Extracted records:

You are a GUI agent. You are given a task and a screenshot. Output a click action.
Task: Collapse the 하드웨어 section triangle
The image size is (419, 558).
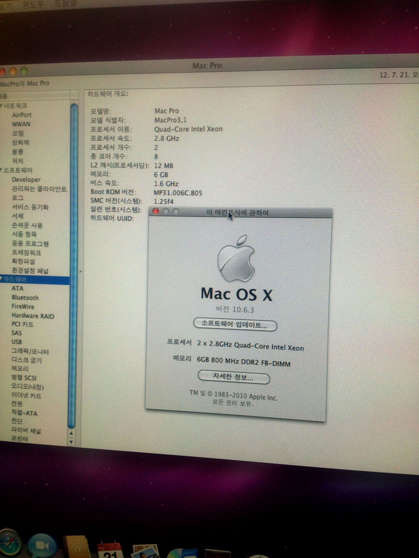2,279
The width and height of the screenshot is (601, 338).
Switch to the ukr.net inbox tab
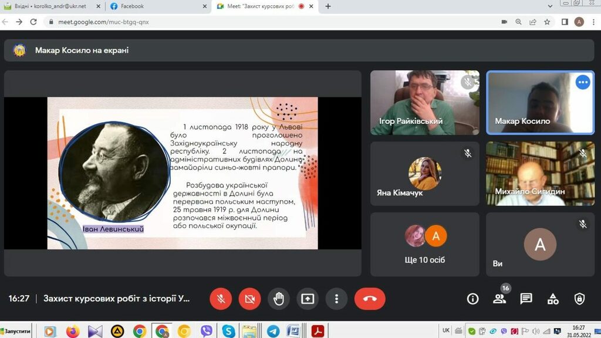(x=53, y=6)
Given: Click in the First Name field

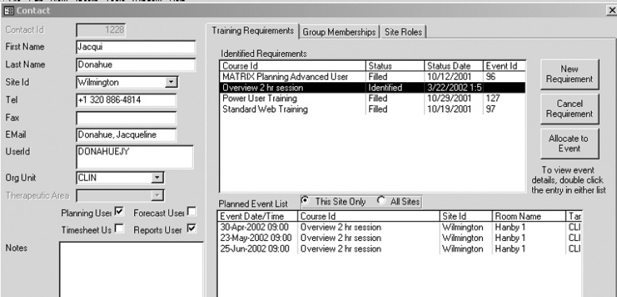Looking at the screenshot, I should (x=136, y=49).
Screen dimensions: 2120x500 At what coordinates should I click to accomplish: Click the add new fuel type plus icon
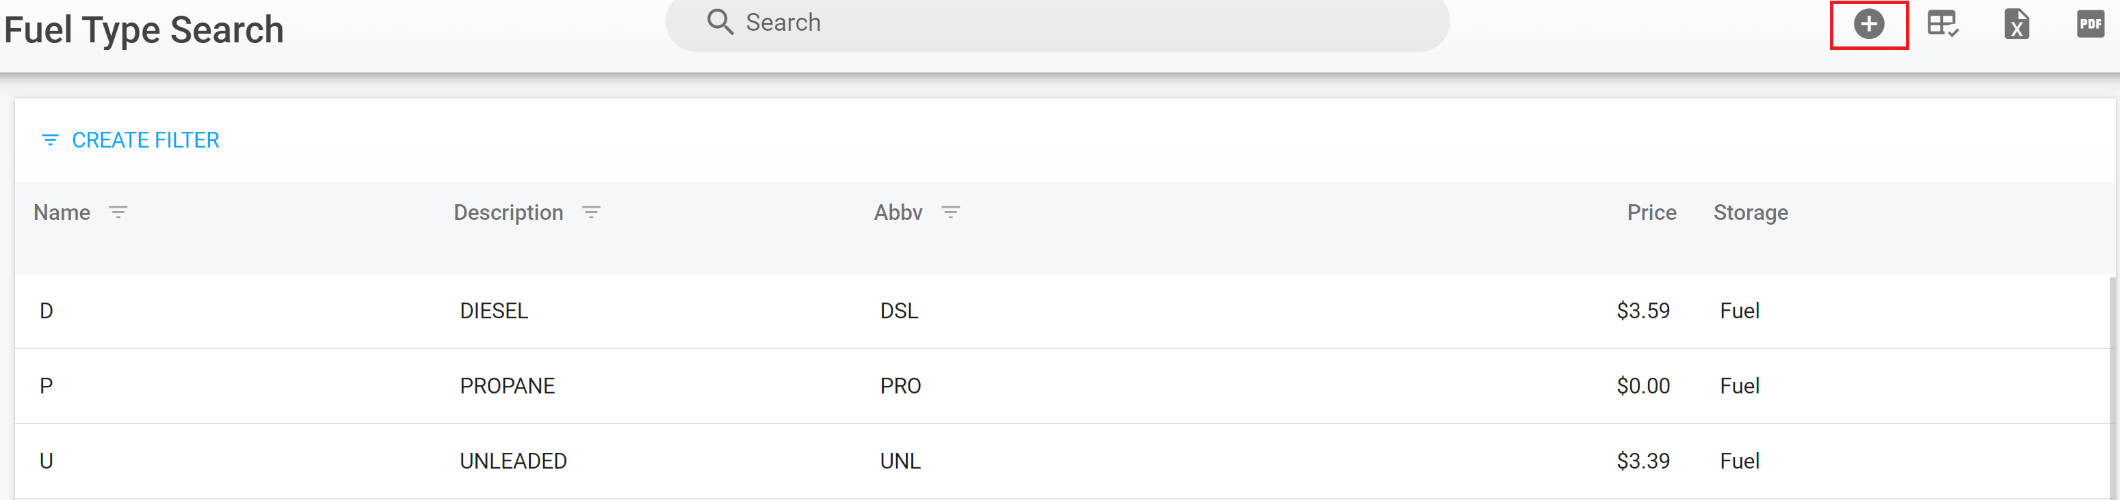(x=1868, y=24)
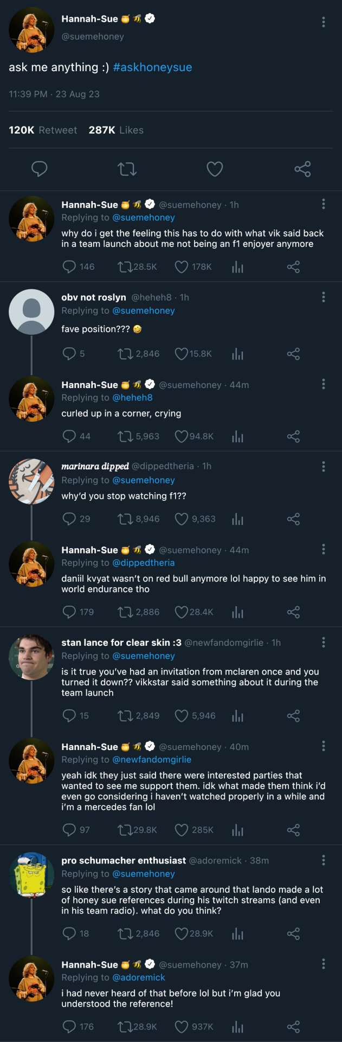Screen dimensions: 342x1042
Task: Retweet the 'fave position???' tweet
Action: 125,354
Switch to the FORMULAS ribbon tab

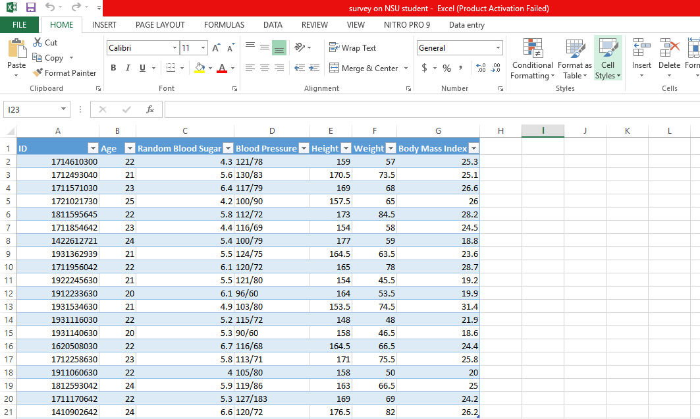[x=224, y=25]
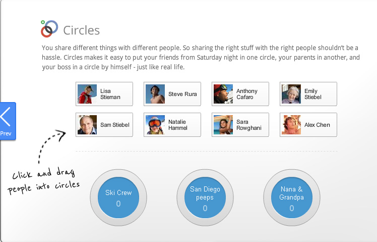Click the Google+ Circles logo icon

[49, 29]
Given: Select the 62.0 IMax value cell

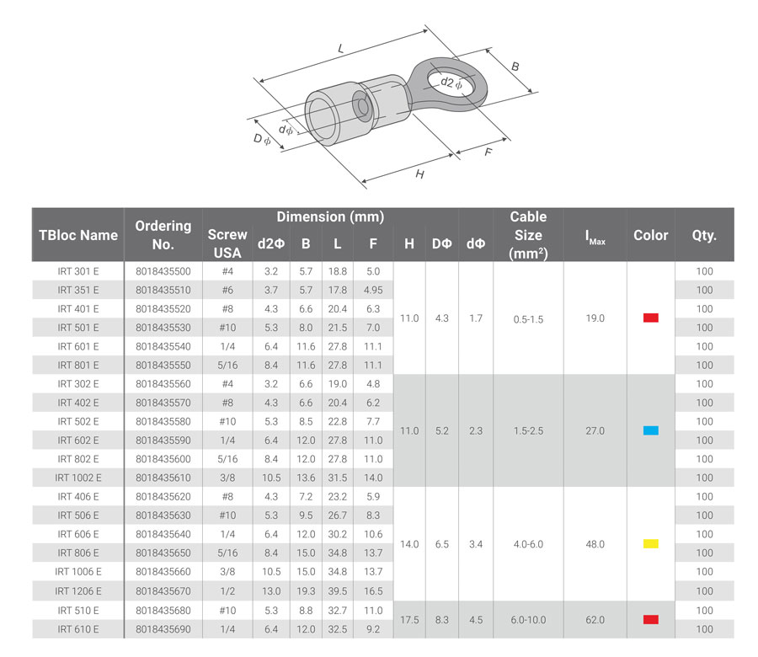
==
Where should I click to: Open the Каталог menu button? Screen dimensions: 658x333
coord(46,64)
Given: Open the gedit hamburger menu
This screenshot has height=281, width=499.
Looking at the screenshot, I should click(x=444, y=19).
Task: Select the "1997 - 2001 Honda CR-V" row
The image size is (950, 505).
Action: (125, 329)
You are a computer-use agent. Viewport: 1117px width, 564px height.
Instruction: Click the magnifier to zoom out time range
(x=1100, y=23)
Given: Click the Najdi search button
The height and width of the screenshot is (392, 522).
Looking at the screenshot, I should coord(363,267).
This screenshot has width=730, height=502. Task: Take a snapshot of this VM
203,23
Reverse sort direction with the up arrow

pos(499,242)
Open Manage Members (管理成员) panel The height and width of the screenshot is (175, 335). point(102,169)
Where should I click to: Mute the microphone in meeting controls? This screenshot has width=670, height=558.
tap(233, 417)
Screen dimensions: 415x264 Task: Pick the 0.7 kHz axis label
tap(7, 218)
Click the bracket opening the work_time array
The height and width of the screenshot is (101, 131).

Prompt: In the entries above, find each line with "Select" and copy it.

Output of the task:
Given: Select the 62.0 IMax value cell
Task: Select the "1997 - 2001 Honda CR-V" row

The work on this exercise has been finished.